Controllable Text Generation in the Instruction-Tuning Era
Dhananjay Ashok, Barnabas Poczos
TL;DR
This paper investigates controllable text generation in the era of instruction-tuned LLMs, revealing that prompting-based baselines often outperform traditional controllable methods on stylistic and structural constraints while approaching human performance on many stylistic tasks. It introduces ConGenBench, a diverse benchmark with 17 task datasets and 18 constraint datasets, and proposes a method to automatically generate constraint datasets using in-context learning, removing dependence on curated constraint resources. The study evaluates 9 baselines and methods, demonstrating that prompting strategies are a strong baseline for instruction-tuned models and highlighting the need for research into more challenging constraints and structural control. Collectively, the work provides both practical benchmarks and methodological tools to expand controllable generation research in the instruction-tuning regime, with implications for safer and more aligned AI systems.
Abstract
While most research on controllable text generation has focused on steering base Language Models, the emerging instruction-tuning and prompting paradigm offers an alternate approach to controllability.

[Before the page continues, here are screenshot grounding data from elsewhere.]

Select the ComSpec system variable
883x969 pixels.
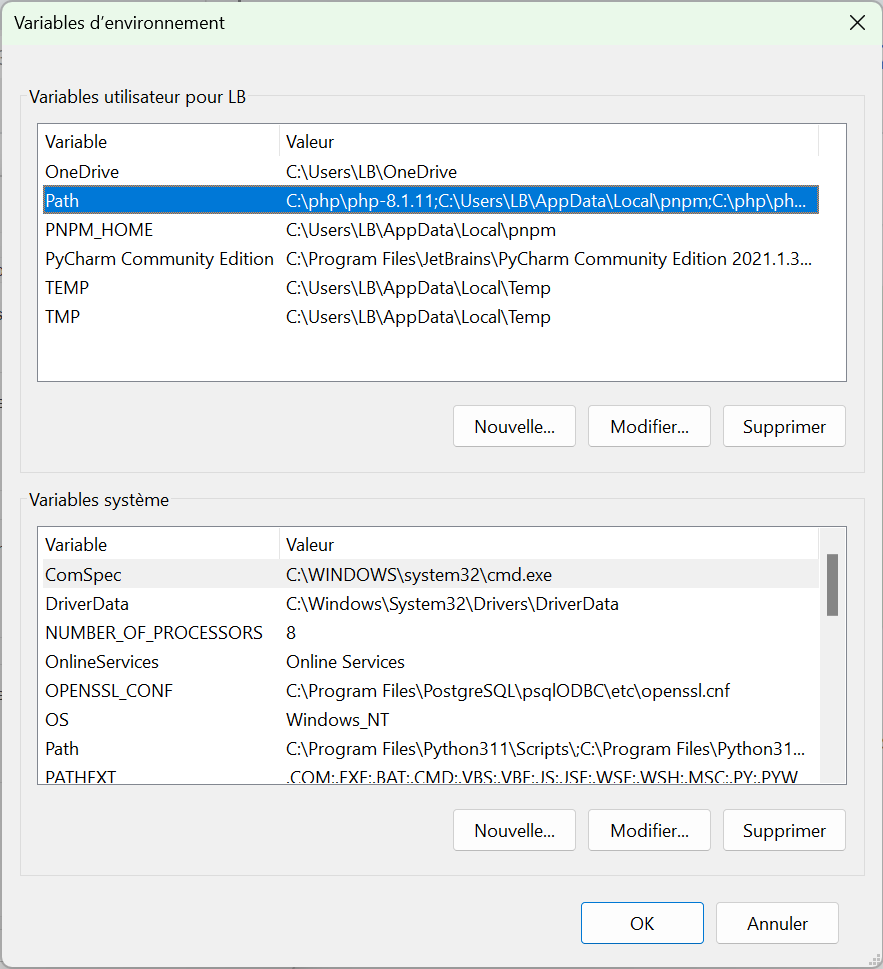pyautogui.click(x=83, y=575)
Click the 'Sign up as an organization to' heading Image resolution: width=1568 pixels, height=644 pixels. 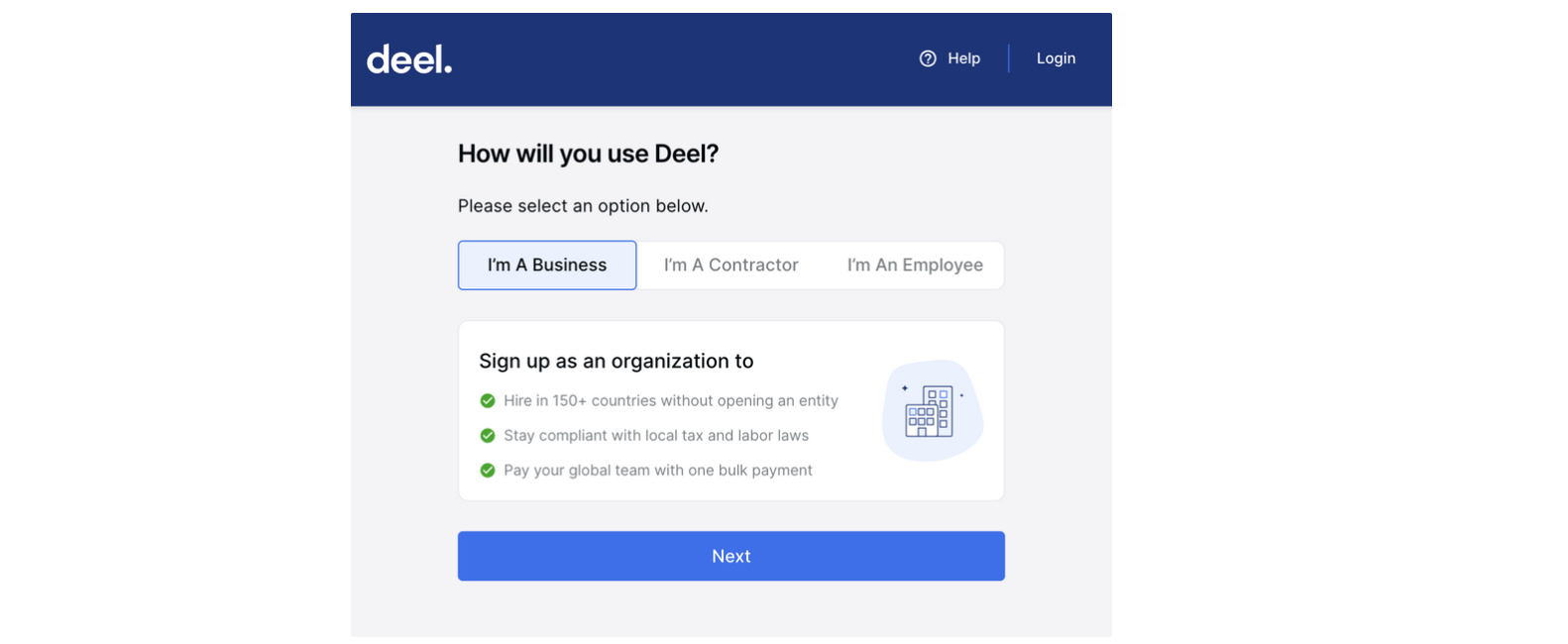(616, 361)
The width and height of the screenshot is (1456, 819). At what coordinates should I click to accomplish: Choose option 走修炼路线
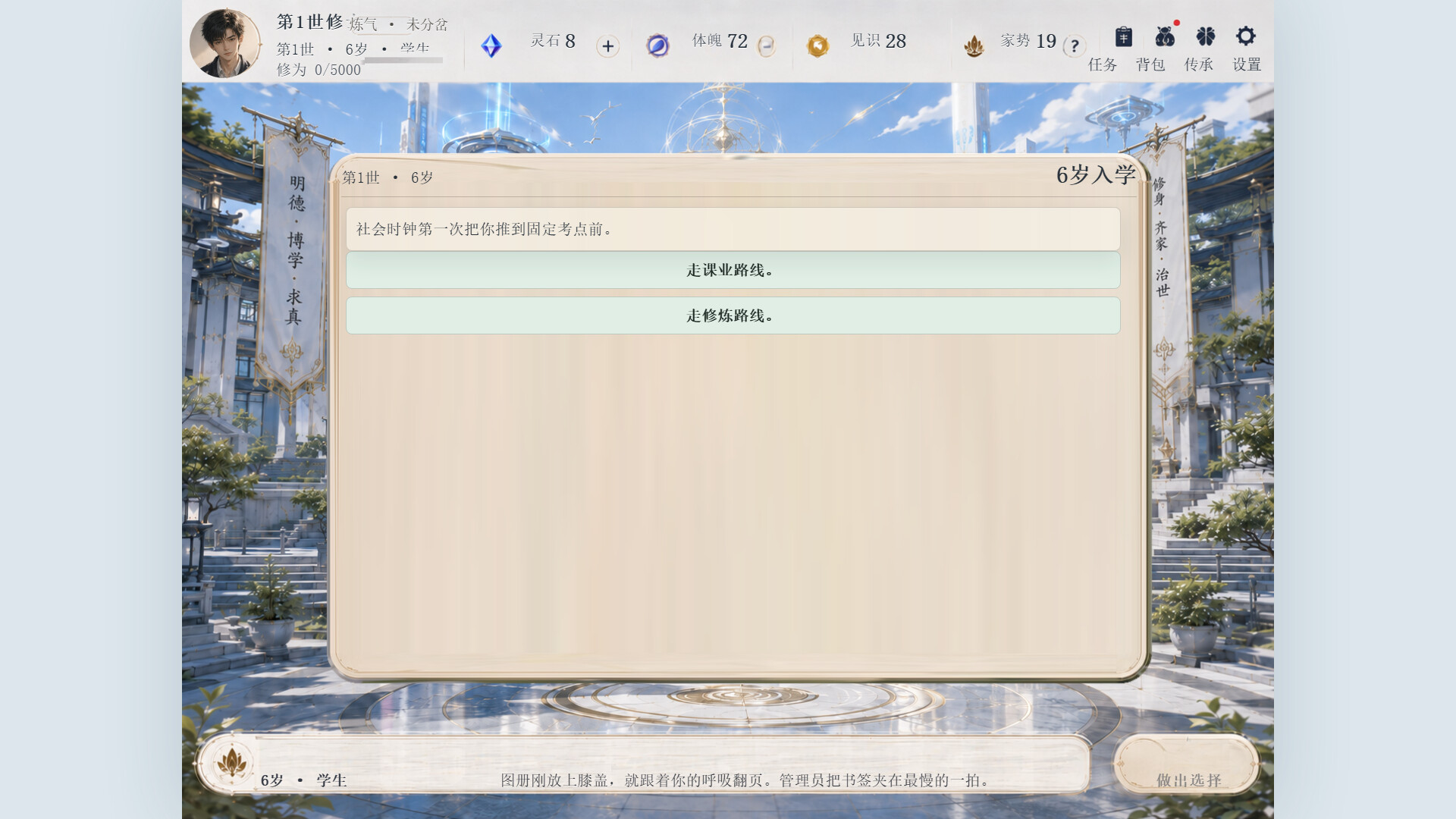733,315
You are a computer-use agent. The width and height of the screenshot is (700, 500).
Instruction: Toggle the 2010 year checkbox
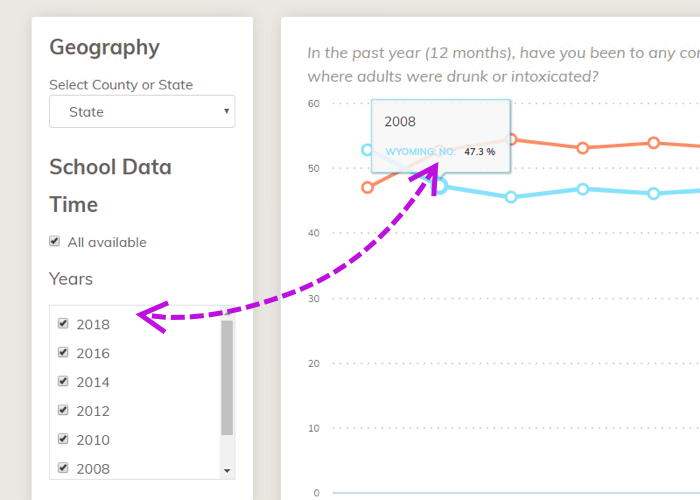click(63, 439)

We compile and release ConGenBench, a testbed of 17 different controllable generation tasks, using a subset of it to benchmark the performance of 9 different baselines and methods on Instruction-tuned Language Models. To our surprise, we find that prompting-based approaches outperform controllable text generation methods on most datasets and tasks, highlighting a need for research on controllable text generation with Instruction-tuned Language Models in specific. Prompt-based approaches match human performance on most stylistic tasks while lagging on structural tasks, foregrounding a need to study more varied constraints and more challenging stylistic tasks. To facilitate such research, we provide an algorithm that uses only a task dataset and a Large Language Model with in-context capabilities to automatically generate a constraint dataset. This method eliminates the fields dependence on pre-curated constraint datasets, hence vastly expanding the range of constraints that can be studied in the future.